Bertrand Candelon

La politique de Trump, un frein à la croissance (chronique)

Bertrand Candelon Professeur de finance à l'UCLouvain et directeur de la recherche Louvain-Finance.

L’objectif du président américain est clair: revenir à une organisation internationale structurée autour des négociations bilatérales afin d’imposer la vision des Etats-Unis.

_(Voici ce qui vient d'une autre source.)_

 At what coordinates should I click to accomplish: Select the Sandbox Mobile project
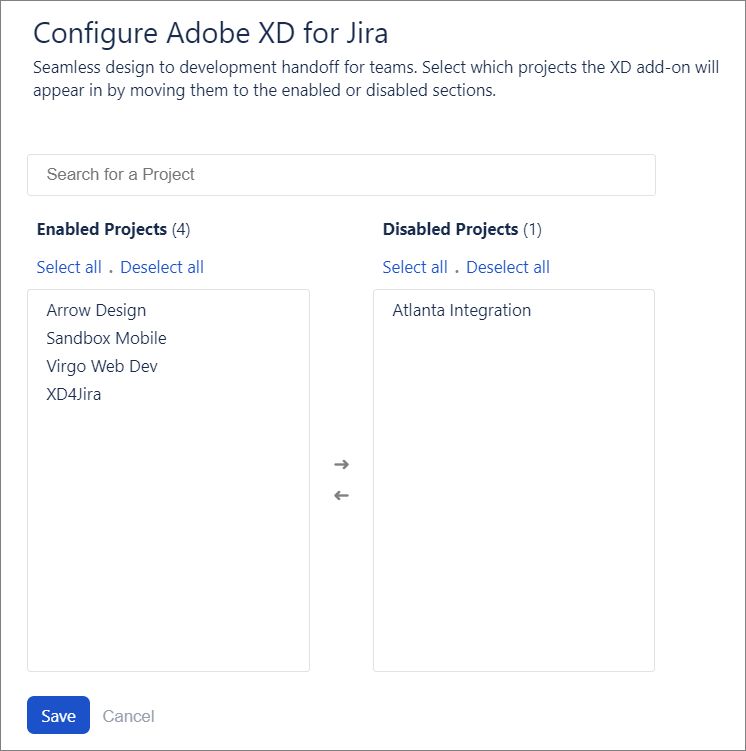106,338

A la fin de la Seconde Guerre mondiale, les pays ont décidé, lors de la conférence de Bretton Woods, d’organiser le système économique (financier, en matière de développement et de commerce) autour d’institutions dites «multilatérales». Le Fonds monétaire international (FMI), par exemple, a été chargé d’éviter les déséquilibres structurels des taux de change et d’octroyer des crédits de court terme pour résoudre les situations de crise. La Banque mondiale (BM), quant à elle, octroie des crédits de long terme aux pays afin de financer de grands projets, permettant un développement équilibré et soutenable. Pour ce qui est du commerce, l’Organisation mondiale du commerce (OMC) n’a été formellement créée qu’en 1995, mais elle avait été précédée par des cycles de négociations dans le cadre de l’Accord général sur les tarifs douaniers et le commerce (Gatt). Des organisations multilatérales ont également vu le jour dans la santé (OMS), l’éducation, les sciences et la culture (Unesco), et, plus récemment, les changements climatiques (Ccnucc).

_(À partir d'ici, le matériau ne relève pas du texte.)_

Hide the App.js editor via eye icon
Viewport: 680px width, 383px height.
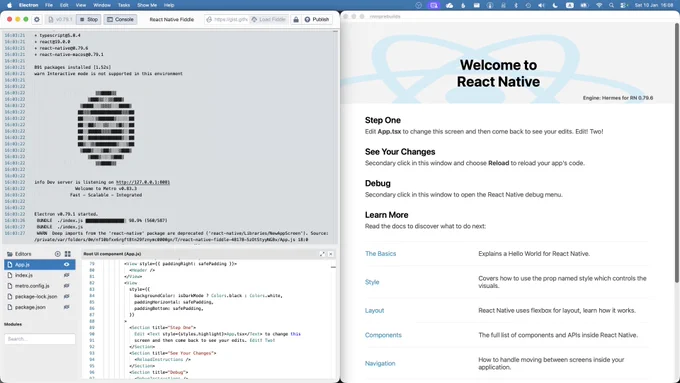(x=66, y=265)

Chaque Etat du monde (à de rares exceptions près) est représenté dans ces institutions multilatérales. D’une part à travers ses employés, mais aussi en participant aux réunions du board et aux sessions plénières. Ils peuvent ainsi donner leur opinion et contribuer aux grandes orientations économiques mondiales, quelles que soient leur taille ou leur puissance, même si, bien sûr, un petit pays n’aura pas la même influence qu’une superpuissance. En outre, ces organisations favorisent l’échange et la transmission d’informations, permettant ainsi d’accroître l’efficacité des décisions et d’éviter les stratégies concurrentielles reposant sur l’asymétrie d’information. En effet, un pays disposant de données plus complètes pourrait être tenté de les dissimuler afin d’en tirer profit. In fine, l’objectif d’une telle structure est d’éviter autant que possible les rapports de force bilatéraux, qui aboutissent la plupart du temps à des diktats imposés par les superpuissances.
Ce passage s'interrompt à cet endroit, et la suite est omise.